Outside the Arkansas House chamber in the state Capitol building.
Credit Jacob Kauffman / KUAR

Bills were filed Monday (Dec. 5) by an Arkansas legislator-elect that would outlaw “dismemberment abortions” and would dedicate funds from the 2000 tobacco settlement to assist the developmentally disabled population.

Both bills were filed by Rep.-elect Andy Mayberry, R-East End.

House Bill 1032, the Arkansas Unborn Child Protection from Dismemberment Abortion Act, would outlaw abortions where the unborn child is dismembered and extracted from the uterus one piece at a time using clamps, forceps or other instruments. It does not apply to abortions using “suction to dismember the body parts of the unborn child into a collection container.” No other abortions would be prohibited.

The bill applies to physicians. Violations would be a Class D felony. Pregnant women, nurses, pharmacists, and other office personnel would be excluded from liability. Persons accused of violating the law could seek a hearing before the Arkansas State Medical Board. A court could decide to protect the anonymity of the woman from public disclosure.

The bill has 34 co-sponsors in the House and two in the Senate.

It would allow dismemberment abortions when the mother faces a “serious health risk” – death or “the serious risk of substantial and irreversible physical impairment of a major bodily function of the pregnant woman.” Serious health risks would not involve psychological or emotional conditions or the possibility that the pregnant woman would engage in activities that would cause serious harm to herself, the bill says.

Mayberry said the purpose of the legislation is to prevent a “barbaric, gruesome procedure” where “a living, unborn child is literally ripped apart, piece by piece.” He said the legislation is targeted at a specific procedure, so it allows the method that accomplishes the same results using suction. He said dismemberment abortions using instruments are the most prevalent procedure used in the second trimester. If the law is challenged, he said it is very similar to a federal partial-birth abortion ban that was upheld by the U.S. Supreme Court.

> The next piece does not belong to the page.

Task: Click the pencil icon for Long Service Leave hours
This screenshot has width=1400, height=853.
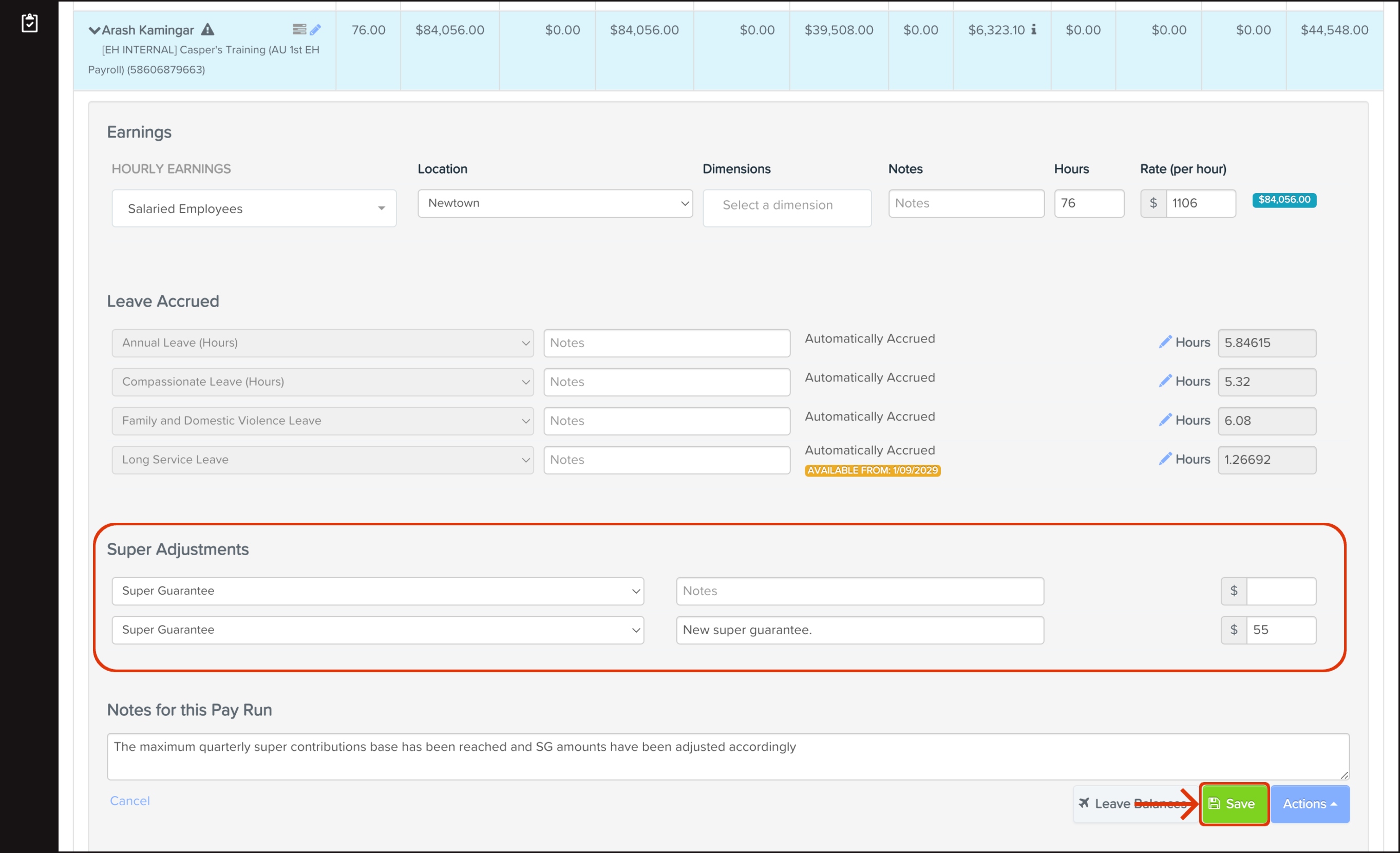Action: point(1165,459)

Mayberry said the bill is based on model legislation from National Right to Life and has been passed in other states. It has been challenged in some of those states, but there have been no court rulings, he said.

Civil damages could be sought by the woman, the father of the unborn child if the two are married, or the parents or legal guardians of a minor who receives such an abortion, or the parents of a woman who dies as a result of the abortion.

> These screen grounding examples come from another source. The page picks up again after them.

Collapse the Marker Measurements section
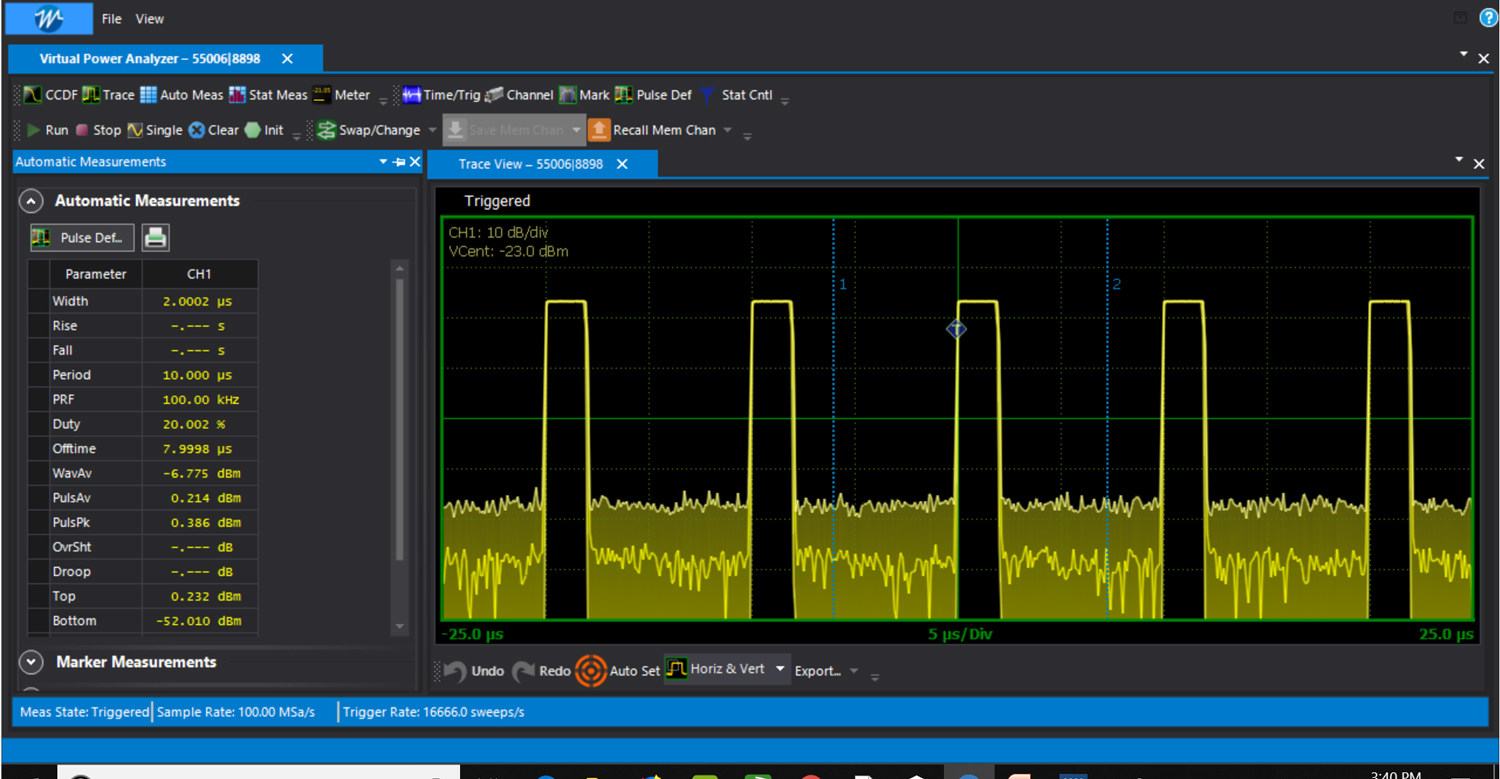Screen dimensions: 1500x779 click(x=30, y=662)
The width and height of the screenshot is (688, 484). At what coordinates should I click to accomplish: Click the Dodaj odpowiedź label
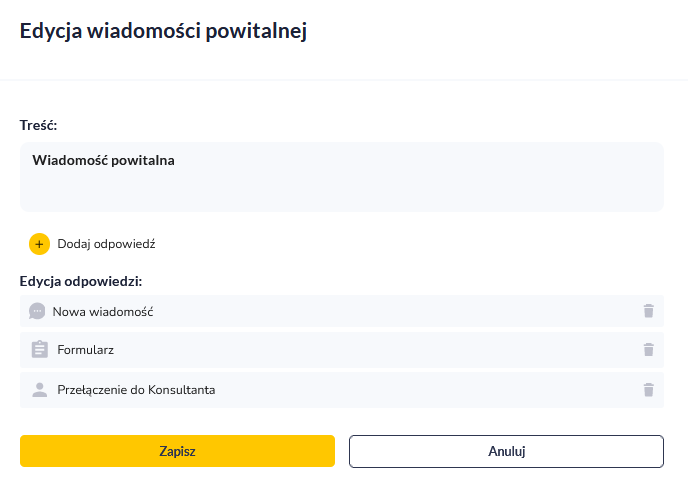pos(106,243)
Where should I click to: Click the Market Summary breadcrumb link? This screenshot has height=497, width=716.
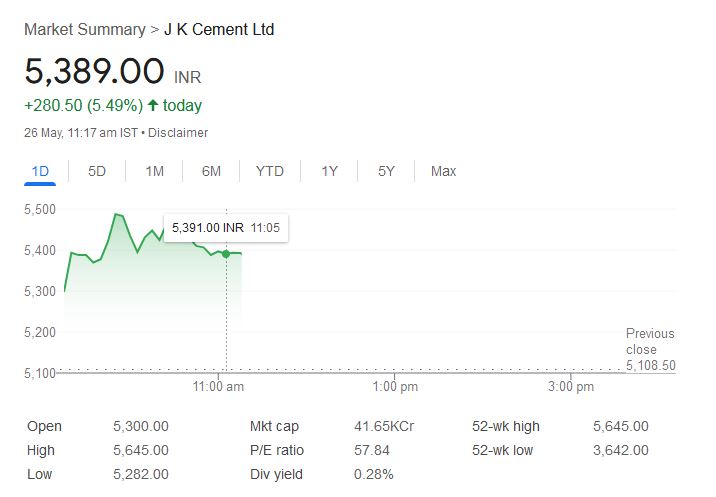click(85, 30)
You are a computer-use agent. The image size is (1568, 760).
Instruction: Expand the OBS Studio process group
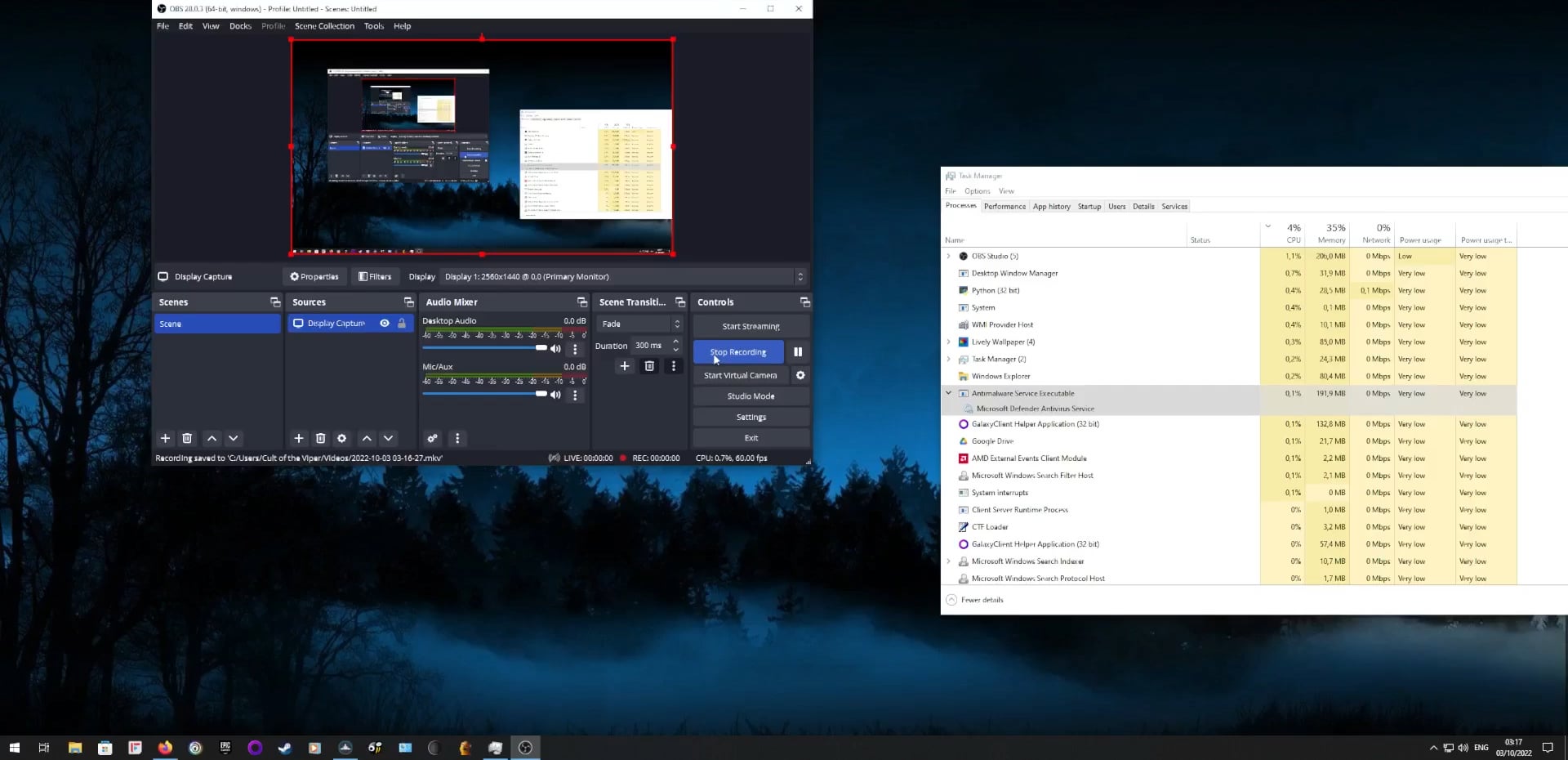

House Bill 1033, also by Mayberry, would amend the Tobacco Settlement Proceeds Act, an initiated act passed by voters in 2000 that serves Medicaid recipients, to fund services for developmentally disabled children and adults. $8.5 million of the money is not being spent because the group is being served by expanded Medicaid services including the private option, the program that uses Medicaid dollars to purchase private insurance for lower-income Arkansans.

About 2,640 individuals are on a waiting list, some since 2007, to receive home- and community-based services. Gov. Asa Hutchinson proposed the idea in September.

Mayberry said accessing the funds would trigger close to $20 million in federal funds, thereby creating about $29 million to serve that population. The bill has 28 sponsors in the House and four in the Senate.